(taken from Analyzing and Analyzers)
D. J. Patil, the Chief Data Scientist of the United States at the moment, coined the term “data scientist,” and called it “the sexiest job in the 21st century.” Therefore, we now have a job title called “data scientist,” which I have difficulties to categorize it into the Standard Occupational Classification (SOC) codes. While I respect D. J. Patil a lot (I love his speech in my commencement ceremony in University of Maryland), this is the job title that is the least defined job title ever seen in my life.
DJ Patil, the U. S. Chief Data Scientist (from his LinkedIn)
So what does a data scientist do? I have seen many articles about it. And various employers have different expectations about the data scientists they hired. Sometimes their expectation is so unreasonable in a way that they want a god. And a lot of people call themselves a data scientist in LinkedIn, despite the fact that their official titles are software engineers, software developers, data analysts, quantitative analysts, research scientists, researchers,… With a Ph.D. in theoretical physics, I want to call myself a data scientist too because of the word “scientist.” I found it cool and sexy. But I realize the risk of calling myself one: people expect something different from what I really am. I rather call myself an “applied quantitative researcher,” as shown in my LinkedIn.

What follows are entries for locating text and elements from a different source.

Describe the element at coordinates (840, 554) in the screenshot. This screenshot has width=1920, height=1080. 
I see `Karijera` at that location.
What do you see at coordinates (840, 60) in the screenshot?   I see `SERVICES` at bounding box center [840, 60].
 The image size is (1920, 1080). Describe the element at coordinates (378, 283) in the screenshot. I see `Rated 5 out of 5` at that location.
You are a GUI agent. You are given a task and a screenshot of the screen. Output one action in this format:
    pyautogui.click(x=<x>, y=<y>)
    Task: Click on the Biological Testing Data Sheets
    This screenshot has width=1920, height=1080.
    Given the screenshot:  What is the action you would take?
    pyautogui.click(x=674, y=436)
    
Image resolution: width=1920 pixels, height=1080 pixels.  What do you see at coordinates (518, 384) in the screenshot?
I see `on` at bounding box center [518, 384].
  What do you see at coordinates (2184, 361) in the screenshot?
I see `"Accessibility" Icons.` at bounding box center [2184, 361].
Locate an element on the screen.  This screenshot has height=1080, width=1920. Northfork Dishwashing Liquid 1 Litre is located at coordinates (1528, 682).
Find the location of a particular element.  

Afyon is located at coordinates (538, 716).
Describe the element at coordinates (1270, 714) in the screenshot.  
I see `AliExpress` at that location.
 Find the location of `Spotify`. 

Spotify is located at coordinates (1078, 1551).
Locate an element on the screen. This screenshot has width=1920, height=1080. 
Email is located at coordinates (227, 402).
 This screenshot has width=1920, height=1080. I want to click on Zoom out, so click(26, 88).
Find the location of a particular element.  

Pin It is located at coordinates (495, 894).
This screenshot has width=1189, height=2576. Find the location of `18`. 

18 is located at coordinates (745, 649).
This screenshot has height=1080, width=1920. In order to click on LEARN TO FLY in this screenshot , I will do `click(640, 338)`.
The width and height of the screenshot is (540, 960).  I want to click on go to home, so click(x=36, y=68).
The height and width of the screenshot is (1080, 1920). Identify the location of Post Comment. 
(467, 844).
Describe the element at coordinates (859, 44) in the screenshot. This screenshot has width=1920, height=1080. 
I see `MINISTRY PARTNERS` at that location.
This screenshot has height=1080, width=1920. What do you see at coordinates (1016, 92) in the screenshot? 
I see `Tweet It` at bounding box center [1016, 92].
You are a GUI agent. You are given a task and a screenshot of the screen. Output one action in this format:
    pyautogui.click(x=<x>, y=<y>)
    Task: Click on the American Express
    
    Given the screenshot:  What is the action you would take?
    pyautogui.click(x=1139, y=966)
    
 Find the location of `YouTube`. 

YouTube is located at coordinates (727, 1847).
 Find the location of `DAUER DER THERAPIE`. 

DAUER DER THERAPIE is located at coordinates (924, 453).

Of course, it provides room for opportunists to make money by distorting their image and branding themselves in various ways from time to time.
Regarding the skills we need, I love the chart above. (Read that book, which is a good description.) Despite my complicated feelings toward the term “data scientist,” I believe as the R & D people in the big data era, we should know:
- Statistics, Machine Learning, Natural Language Processing (NLP) and Information Retrieval (IR): the mathematical modeling part.
- Domain Knowledge, or Business Knowledge: the knowledge about the industry, the world, the people, the company, …
- Software Development: the skills of development cycle, such as object-oriented (OO) programming, functional programming, unit tests, …, and some recent technologies about distributed computing such as Hadoop and Spark.
Employers hired data scientists from diverse backgrounds. Statisticians, research scientists in machine learning, physicists, chemists, or mathematicians might know the mathematics and research methodologies very well, but they do not know how to write maintainable codes. This article described it well. On the other hand, some people are trained as a software developer. However, they do not have enough mathematical background to handle the analytics well.
The word “data” attracts the eyeballs, but we really need to define what these terms like “big data,” “data scientists,” or “data products” are. Yes, by the way, despite the vaguely-defined term “data products”, this article does describe the trend very well. But no matter what, there can only be more accessible data in this age of information explosion, any skills that tackle with data keep on being in high demand.